* _Supplied text_
"""
Coca-Cola, Las Vegas Sands, and Capital One are also on tap.
The second quarter earnings season is in full swing as the first of the Magnificent 7 stocks report this week – Alphabet (NASDAQ:GOOG) and Tesla (NASDAQ:TSLA). Both companies report their earnings on Wednesday after the market closes.
Analysts expect Alphabet to generate revenue of $93.7 billion, which would be a 10.6% year-over-year increase. Earnings are anticipated to come in at $2.17 per share, which would be a 14.8% jump from the same quarter a year ago.
The two big businesses for Alphabet are search through its Google property, and cloud computing. Google has long been the dominant player in search and it represents the bulk of its revenue. But its position has been challenged by a federal lawsuit that found Google in violation of antitrust statutes. Alphabet has appealed the ruling.
Search has also been challenged as competitors like Microsoft Bing have started to eat away at its market share. In addition, there is the looming threat of AI search, like ChatGPT. As more and more AI search apps come online, and users get more comfortable with them, might they eat into Google’s dominance? Google has its own version in Gemini, but ChatGPT is the leader in this space.
“Concerns over AI evolution in Search (and regulatory pressures to a lesser degree) have weighed on [Alphabet],” Truist analyst Youssef Squali said in a research note, according to MarketWatch. “We believe that current valuation reflects much of those concerns, and that AI Search remains Google’s war to lose.”
Alphabet stock is flat year-to-date, and up 6% over the past year. But it is also the cheapest Magnificent 7 stock, trading at just 20 times earnings. That should get the attention of investors.
"""
* _Explore the material_
A) List every percentage figure given in the earnings preview, each with what it measures.
B) Answer these questions from the earnings preview:
(i) On what day and at what time do Alphabet and Tesla report their earnings?
(ii) What ruling has Alphabet appealed?
(iii) At what multiple of earnings is Alphabet stock trading?

* _Stored items_
"""
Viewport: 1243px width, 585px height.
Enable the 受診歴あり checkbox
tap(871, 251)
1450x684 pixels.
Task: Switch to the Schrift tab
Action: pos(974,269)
"""
* _Results of the exercise_
A)
- 10.6%: the expected year-over-year increase in Alphabet's revenue
- 14.8%: the expected jump in Alphabet's earnings per share from the same quarter a year ago
- 6%: the rise in Alphabet stock over the past year

B)
(i) Wednesday, after the market closes.
(ii) The ruling in a federal lawsuit that found Google in violation of antitrust statutes.
(iii) 20 times earnings.